[Source data]
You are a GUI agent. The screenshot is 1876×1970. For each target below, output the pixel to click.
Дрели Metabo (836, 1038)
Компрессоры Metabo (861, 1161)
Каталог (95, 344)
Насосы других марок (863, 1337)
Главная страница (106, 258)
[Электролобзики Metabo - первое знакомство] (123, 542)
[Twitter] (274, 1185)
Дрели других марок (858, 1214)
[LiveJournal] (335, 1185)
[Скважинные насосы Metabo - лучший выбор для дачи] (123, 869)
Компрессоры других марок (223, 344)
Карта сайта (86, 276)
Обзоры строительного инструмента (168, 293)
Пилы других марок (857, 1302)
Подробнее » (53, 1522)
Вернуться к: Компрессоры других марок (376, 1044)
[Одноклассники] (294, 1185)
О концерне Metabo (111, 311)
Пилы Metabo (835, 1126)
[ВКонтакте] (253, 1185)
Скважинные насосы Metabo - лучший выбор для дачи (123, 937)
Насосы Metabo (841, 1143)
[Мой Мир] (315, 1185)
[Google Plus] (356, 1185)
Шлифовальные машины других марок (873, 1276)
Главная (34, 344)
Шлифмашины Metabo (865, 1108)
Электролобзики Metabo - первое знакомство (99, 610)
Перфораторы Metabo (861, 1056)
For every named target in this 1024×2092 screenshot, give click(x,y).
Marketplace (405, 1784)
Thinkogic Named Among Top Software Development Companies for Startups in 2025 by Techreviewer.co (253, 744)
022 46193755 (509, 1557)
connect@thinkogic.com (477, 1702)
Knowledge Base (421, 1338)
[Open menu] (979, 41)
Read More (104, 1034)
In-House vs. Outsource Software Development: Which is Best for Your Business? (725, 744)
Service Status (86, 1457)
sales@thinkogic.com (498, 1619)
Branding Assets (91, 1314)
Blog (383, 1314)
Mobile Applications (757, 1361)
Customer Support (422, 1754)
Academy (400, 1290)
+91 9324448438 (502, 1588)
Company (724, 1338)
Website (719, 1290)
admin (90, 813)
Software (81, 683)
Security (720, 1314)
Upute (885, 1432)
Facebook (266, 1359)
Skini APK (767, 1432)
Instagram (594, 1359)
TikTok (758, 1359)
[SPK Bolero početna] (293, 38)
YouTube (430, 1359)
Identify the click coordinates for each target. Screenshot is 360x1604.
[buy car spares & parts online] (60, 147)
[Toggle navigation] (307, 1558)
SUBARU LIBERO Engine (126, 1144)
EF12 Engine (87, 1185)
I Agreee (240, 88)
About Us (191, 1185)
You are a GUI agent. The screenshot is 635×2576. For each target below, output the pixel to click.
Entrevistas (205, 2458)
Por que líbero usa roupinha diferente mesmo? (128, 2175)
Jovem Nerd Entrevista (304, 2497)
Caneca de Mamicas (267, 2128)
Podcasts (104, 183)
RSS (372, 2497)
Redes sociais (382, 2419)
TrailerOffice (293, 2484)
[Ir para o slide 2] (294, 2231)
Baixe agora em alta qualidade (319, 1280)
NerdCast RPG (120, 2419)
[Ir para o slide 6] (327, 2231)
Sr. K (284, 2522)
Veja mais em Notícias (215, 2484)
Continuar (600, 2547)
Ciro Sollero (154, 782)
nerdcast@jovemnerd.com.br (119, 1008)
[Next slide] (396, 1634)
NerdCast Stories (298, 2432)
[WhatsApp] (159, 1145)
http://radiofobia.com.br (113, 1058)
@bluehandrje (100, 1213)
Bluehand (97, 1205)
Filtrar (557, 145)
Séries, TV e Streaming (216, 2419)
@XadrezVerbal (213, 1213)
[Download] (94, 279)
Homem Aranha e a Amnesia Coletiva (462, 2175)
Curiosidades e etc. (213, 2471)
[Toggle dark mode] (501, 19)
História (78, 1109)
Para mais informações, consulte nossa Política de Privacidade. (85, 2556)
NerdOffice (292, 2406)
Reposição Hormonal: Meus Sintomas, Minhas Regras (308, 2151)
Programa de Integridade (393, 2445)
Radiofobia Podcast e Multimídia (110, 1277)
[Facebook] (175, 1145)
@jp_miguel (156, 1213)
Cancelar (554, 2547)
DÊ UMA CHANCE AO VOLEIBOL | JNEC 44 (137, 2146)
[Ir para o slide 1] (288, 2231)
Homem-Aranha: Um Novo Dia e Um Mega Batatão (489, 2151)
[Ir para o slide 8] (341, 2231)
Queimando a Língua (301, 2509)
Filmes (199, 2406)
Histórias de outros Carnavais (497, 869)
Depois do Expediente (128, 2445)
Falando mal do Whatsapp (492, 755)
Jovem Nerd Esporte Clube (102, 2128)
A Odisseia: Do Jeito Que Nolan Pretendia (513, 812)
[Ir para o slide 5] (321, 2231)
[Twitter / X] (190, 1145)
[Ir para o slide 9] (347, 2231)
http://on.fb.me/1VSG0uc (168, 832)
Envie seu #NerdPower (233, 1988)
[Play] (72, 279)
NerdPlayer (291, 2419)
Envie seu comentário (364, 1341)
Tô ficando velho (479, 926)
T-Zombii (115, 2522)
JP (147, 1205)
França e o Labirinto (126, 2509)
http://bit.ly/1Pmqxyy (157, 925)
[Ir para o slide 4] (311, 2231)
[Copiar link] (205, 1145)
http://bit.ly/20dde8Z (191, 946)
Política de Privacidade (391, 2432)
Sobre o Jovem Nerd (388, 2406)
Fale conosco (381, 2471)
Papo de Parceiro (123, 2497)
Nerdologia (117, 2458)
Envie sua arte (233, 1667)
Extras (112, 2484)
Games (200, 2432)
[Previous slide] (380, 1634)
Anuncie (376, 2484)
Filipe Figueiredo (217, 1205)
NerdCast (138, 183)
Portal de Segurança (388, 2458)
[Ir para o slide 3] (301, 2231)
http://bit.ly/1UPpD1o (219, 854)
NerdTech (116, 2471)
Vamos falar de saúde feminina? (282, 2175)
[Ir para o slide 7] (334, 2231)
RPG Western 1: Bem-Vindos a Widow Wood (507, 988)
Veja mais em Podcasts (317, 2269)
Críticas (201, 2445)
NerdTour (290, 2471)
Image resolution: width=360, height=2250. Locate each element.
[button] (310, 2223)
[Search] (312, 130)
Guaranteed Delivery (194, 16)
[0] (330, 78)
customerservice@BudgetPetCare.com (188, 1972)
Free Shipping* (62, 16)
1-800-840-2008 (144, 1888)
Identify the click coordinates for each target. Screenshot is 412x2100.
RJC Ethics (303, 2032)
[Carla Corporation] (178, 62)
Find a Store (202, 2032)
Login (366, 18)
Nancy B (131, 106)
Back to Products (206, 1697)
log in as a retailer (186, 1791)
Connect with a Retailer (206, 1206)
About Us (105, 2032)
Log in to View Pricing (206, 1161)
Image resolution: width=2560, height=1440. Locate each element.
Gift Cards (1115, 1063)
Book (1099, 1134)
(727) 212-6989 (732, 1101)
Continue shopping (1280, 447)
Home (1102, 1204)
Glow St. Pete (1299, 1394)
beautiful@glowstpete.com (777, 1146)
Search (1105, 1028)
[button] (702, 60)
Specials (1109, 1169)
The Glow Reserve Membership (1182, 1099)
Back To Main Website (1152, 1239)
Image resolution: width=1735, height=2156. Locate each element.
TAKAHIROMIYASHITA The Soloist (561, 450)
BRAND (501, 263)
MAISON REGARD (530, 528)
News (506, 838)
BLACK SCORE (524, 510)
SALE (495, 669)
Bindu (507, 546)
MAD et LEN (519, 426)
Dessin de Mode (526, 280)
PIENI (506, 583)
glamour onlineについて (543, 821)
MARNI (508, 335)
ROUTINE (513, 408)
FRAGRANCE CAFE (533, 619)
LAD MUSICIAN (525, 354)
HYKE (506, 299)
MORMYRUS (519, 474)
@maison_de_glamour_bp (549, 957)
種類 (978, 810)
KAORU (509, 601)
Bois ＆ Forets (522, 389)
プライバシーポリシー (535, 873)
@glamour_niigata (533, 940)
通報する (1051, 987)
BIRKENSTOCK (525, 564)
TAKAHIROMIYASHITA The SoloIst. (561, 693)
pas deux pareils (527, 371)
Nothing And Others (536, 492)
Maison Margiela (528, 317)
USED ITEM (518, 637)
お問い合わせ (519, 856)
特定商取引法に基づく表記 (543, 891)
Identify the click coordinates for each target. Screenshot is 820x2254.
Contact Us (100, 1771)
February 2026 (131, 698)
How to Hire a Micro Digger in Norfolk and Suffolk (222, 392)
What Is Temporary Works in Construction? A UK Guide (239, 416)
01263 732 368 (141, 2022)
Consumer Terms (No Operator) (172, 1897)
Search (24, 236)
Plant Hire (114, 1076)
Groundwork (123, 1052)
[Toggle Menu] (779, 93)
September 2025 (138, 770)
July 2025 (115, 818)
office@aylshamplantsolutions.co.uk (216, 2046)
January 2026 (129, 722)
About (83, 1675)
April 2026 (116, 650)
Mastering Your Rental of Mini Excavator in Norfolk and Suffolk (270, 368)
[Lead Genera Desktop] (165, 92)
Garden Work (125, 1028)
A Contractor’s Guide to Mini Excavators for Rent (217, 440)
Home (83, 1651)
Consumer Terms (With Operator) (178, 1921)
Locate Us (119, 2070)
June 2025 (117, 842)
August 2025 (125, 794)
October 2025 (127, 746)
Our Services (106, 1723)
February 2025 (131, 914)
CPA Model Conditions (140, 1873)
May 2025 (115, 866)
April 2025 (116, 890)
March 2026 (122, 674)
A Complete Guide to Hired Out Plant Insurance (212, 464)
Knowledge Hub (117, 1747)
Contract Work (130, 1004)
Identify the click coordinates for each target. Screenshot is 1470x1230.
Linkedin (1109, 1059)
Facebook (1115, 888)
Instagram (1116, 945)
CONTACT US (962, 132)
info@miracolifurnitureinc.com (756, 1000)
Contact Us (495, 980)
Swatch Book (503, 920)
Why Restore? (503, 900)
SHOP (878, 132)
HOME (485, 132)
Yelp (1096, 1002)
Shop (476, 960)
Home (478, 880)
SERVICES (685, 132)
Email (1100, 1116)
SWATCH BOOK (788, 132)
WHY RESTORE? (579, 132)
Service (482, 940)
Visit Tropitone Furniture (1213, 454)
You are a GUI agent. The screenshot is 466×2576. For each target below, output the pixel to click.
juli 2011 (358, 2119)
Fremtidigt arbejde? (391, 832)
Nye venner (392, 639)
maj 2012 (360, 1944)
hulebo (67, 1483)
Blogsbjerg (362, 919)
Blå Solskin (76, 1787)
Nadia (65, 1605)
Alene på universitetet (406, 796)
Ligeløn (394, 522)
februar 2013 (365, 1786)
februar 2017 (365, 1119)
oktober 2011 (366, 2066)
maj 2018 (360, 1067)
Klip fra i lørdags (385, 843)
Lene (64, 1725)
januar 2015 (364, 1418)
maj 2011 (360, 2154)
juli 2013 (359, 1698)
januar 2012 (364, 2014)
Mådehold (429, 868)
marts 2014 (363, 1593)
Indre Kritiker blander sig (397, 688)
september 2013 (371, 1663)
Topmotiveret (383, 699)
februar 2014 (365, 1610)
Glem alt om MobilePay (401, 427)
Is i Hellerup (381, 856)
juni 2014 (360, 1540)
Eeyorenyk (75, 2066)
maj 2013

◆ **Exercise prompt**
The answer must consist of every line in the records above that contains the word "Veja".

◆ **Completed task**
Veja mais em Notícias (215, 2484)
Veja mais em Podcasts (317, 2269)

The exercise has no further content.